=== Your instructions ===
Please arrange the listing below as a JSON list of strings, with one string per line and blank lines omitted.

=== Listed entries ===

--

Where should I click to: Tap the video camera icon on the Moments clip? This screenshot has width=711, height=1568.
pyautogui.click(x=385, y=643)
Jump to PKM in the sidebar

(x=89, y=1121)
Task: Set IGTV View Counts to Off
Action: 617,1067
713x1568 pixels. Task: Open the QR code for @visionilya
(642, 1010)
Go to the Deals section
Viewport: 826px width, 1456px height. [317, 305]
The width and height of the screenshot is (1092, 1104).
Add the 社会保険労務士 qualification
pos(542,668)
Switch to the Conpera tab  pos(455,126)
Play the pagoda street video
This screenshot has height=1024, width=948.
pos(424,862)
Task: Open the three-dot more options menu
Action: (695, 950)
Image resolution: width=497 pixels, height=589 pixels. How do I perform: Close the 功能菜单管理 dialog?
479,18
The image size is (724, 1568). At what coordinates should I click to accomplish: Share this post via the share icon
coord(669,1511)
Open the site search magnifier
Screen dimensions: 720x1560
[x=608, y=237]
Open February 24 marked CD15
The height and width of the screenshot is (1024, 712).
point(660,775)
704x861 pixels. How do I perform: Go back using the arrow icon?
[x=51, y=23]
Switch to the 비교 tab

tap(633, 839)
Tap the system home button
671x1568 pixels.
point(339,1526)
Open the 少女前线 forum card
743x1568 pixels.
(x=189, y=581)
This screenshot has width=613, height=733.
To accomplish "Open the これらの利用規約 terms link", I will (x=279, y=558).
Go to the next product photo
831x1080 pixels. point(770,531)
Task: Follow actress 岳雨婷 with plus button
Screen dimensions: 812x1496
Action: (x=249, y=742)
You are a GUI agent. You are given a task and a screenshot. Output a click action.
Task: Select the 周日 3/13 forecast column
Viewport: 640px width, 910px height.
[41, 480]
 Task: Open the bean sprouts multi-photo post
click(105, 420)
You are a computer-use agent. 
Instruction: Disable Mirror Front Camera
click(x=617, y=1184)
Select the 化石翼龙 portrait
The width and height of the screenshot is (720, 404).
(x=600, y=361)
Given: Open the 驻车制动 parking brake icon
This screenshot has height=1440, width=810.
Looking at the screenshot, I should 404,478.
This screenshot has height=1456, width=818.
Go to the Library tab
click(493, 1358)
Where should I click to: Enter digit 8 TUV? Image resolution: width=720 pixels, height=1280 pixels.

--

=== Full solution ===
[
  "Where should I click to: Tap the video camera icon on the Moments clip? This screenshot has width=711, height=1568.",
  "pyautogui.click(x=385, y=643)",
  "Jump to PKM in the sidebar",
  "(x=89, y=1121)",
  "Task: Set IGTV View Counts to Off",
  "Action: 617,1067",
  "713x1568 pixels. Task: Open the QR code for @visionilya",
  "(642, 1010)",
  "Go to the Deals section",
  "Viewport: 826px width, 1456px height. [317, 305]",
  "The width and height of the screenshot is (1092, 1104).",
  "Add the 社会保険労務士 qualification",
  "pos(542,668)",
  "Switch to the Conpera tab  pos(455,126)",
  "Play the pagoda street video",
  "This screenshot has height=1024, width=948.",
  "pos(424,862)",
  "Task: Open the three-dot more options menu",
  "Action: (695, 950)",
  "Image resolution: width=497 pixels, height=589 pixels. How do I perform: Close the 功能菜单管理 dialog?",
  "479,18",
  "The image size is (724, 1568). At what coordinates should I click to accomplish: Share this post via the share icon",
  "coord(669,1511)",
  "Open the site search magnifier",
  "Screen dimensions: 720x1560",
  "[x=608, y=237]",
  "Open February 24 marked CD15",
  "The height and width of the screenshot is (1024, 712).",
  "point(660,775)",
  "704x861 pixels. How do I perform: Go back using the arrow icon?",
  "[x=51, y=23]",
  "Switch to the 비교 tab",
  "tap(633, 839)",
  "Tap the system home button",
  "671x1568 pixels.",
  "point(339,1526)",
  "Open the 少女前线 forum card",
  "743x1568 pixels.",
  "(x=189, y=581)",
  "This screenshot has width=613, height=733.",
  "To accomplish \"Open the これらの利用規約 terms link\", I will (x=279, y=558).",
  "Go to the next product photo",
  "831x1080 pixels. point(770,531)",
  "Task: Follow actress 岳雨婷 with plus button",
  "Screen dimensions: 812x1496",
  "Action: (x=249, y=742)",
  "You are a GUI agent. You are given a task and a screenshot. Output a click action.",
  "Task: Select the 周日 3/13 forecast column",
  "Viewport: 640px width, 910px height.",
  "[41, 480]",
  " Task: Open the bean sprouts multi-photo post",
  "click(105, 420)",
  "You are a computer-use agent. ",
  "Instruction: Disable Mirror Front Camera",
  "click(x=617, y=1184)",
  "Select the 化石翼龙 portrait",
  "The width and height of the screenshot is (720, 404).",
  "(x=600, y=361)",
  "Given: Open the 驻车制动 parking brake icon",
  "This screenshot has height=1440, width=810.",
  "Looking at the screenshot, I should 404,478.",
  "This screenshot has height=1456, width=818.",
  "Go to the Library tab",
  "click(493, 1358)",
  "Where should I click to: Enter digit 8 TUV? Image resolution: width=720 pixels, height=1280 pixels."
]